Requirements —
Reproduce each of the following lines verbatim.

--- Start Dataset ---

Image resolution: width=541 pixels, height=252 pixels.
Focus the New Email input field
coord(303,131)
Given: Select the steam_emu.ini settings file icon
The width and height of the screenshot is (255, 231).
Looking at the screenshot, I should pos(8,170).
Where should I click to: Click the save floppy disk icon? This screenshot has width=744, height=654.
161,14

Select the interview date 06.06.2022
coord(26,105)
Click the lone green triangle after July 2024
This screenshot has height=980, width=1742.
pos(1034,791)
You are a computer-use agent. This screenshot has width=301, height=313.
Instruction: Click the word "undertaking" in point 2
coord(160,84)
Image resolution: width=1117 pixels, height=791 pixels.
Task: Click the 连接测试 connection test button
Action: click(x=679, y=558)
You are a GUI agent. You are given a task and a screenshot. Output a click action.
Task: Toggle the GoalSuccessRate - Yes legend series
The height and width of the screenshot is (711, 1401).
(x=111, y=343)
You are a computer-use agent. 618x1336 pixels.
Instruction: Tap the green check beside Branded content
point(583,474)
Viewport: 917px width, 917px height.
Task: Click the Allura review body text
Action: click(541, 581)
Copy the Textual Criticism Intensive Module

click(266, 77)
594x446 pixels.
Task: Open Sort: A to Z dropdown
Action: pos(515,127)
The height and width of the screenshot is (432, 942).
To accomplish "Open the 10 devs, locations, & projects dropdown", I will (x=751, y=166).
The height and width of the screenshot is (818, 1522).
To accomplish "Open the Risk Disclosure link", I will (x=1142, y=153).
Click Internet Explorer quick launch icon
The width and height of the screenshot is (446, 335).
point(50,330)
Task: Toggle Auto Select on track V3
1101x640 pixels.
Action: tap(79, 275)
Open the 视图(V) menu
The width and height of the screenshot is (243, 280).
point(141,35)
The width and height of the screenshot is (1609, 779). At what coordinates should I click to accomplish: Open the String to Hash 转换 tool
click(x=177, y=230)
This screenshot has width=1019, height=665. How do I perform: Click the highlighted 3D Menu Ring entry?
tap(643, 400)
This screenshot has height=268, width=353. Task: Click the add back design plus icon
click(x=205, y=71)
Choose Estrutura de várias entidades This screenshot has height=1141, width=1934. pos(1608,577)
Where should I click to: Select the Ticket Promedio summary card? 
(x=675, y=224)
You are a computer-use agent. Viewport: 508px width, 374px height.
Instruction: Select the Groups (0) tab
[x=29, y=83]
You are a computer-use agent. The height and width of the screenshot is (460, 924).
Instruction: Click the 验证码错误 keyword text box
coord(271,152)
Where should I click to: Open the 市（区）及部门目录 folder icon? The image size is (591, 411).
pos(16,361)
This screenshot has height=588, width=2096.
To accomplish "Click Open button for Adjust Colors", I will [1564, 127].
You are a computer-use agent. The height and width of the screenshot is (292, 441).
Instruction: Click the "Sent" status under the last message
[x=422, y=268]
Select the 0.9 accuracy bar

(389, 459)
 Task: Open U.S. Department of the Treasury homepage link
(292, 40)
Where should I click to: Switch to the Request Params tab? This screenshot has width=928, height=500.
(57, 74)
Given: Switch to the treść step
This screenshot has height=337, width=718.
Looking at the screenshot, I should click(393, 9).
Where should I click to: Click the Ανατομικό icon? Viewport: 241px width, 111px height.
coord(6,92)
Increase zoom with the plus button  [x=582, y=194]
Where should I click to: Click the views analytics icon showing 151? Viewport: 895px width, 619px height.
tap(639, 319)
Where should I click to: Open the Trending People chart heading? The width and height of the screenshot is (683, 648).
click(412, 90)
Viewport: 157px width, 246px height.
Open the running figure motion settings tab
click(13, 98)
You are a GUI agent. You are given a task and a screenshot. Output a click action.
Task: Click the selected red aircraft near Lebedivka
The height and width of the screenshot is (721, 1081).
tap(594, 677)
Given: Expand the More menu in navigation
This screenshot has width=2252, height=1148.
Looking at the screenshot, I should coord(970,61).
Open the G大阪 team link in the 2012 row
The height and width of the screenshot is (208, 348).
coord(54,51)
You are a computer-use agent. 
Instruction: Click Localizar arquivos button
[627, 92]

--- End Dataset ---

Completed exercise —
Image resolution: width=541 pixels, height=252 pixels.
Focus the New Email input field
coord(303,131)
Given: Select the steam_emu.ini settings file icon
The width and height of the screenshot is (255, 231).
Looking at the screenshot, I should pos(8,170).
Where should I click to: Click the save floppy disk icon? This screenshot has width=744, height=654.
161,14

Select the interview date 06.06.2022
coord(26,105)
Click the lone green triangle after July 2024
This screenshot has height=980, width=1742.
pos(1034,791)
You are a computer-use agent. This screenshot has width=301, height=313.
Instruction: Click the word "undertaking" in point 2
coord(160,84)
Image resolution: width=1117 pixels, height=791 pixels.
Task: Click the 连接测试 connection test button
Action: click(x=679, y=558)
You are a GUI agent. You are given a task and a screenshot. Output a click action.
Task: Toggle the GoalSuccessRate - Yes legend series
The height and width of the screenshot is (711, 1401).
(x=111, y=343)
You are a computer-use agent. 618x1336 pixels.
Instruction: Tap the green check beside Branded content
point(583,474)
Viewport: 917px width, 917px height.
Task: Click the Allura review body text
Action: click(541, 581)
Copy the Textual Criticism Intensive Module

click(266, 77)
594x446 pixels.
Task: Open Sort: A to Z dropdown
Action: pos(515,127)
The height and width of the screenshot is (432, 942).
To accomplish "Open the 10 devs, locations, & projects dropdown", I will (x=751, y=166).
The height and width of the screenshot is (818, 1522).
To accomplish "Open the Risk Disclosure link", I will (x=1142, y=153).
Click Internet Explorer quick launch icon
The width and height of the screenshot is (446, 335).
point(50,330)
Task: Toggle Auto Select on track V3
1101x640 pixels.
Action: tap(79, 275)
Open the 视图(V) menu
The width and height of the screenshot is (243, 280).
point(141,35)
The width and height of the screenshot is (1609, 779). At what coordinates should I click to accomplish: Open the String to Hash 转换 tool
click(x=177, y=230)
This screenshot has width=1019, height=665. How do I perform: Click the highlighted 3D Menu Ring entry?
tap(643, 400)
This screenshot has height=268, width=353. Task: Click the add back design plus icon
click(x=205, y=71)
Choose Estrutura de várias entidades This screenshot has height=1141, width=1934. pos(1608,577)
Where should I click to: Select the Ticket Promedio summary card? 
(x=675, y=224)
You are a computer-use agent. Viewport: 508px width, 374px height.
Instruction: Select the Groups (0) tab
[x=29, y=83]
You are a computer-use agent. The height and width of the screenshot is (460, 924).
Instruction: Click the 验证码错误 keyword text box
coord(271,152)
Where should I click to: Open the 市（区）及部门目录 folder icon? The image size is (591, 411).
pos(16,361)
This screenshot has height=588, width=2096.
To accomplish "Click Open button for Adjust Colors", I will [1564, 127].
You are a computer-use agent. The height and width of the screenshot is (292, 441).
Instruction: Click the "Sent" status under the last message
[x=422, y=268]
Select the 0.9 accuracy bar

(389, 459)
 Task: Open U.S. Department of the Treasury homepage link
(292, 40)
Where should I click to: Switch to the Request Params tab? This screenshot has width=928, height=500.
(57, 74)
Given: Switch to the treść step
This screenshot has height=337, width=718.
Looking at the screenshot, I should click(393, 9).
Where should I click to: Click the Ανατομικό icon? Viewport: 241px width, 111px height.
coord(6,92)
Increase zoom with the plus button  [x=582, y=194]
Where should I click to: Click the views analytics icon showing 151? Viewport: 895px width, 619px height.
tap(639, 319)
Where should I click to: Open the Trending People chart heading? The width and height of the screenshot is (683, 648).
click(412, 90)
Viewport: 157px width, 246px height.
Open the running figure motion settings tab
click(13, 98)
You are a GUI agent. You are given a task and a screenshot. Output a click action.
Task: Click the selected red aircraft near Lebedivka
The height and width of the screenshot is (721, 1081).
tap(594, 677)
Given: Expand the More menu in navigation
This screenshot has width=2252, height=1148.
Looking at the screenshot, I should coord(970,61).
Open the G大阪 team link in the 2012 row
The height and width of the screenshot is (208, 348).
coord(54,51)
You are a computer-use agent. 
Instruction: Click Localizar arquivos button
[627, 92]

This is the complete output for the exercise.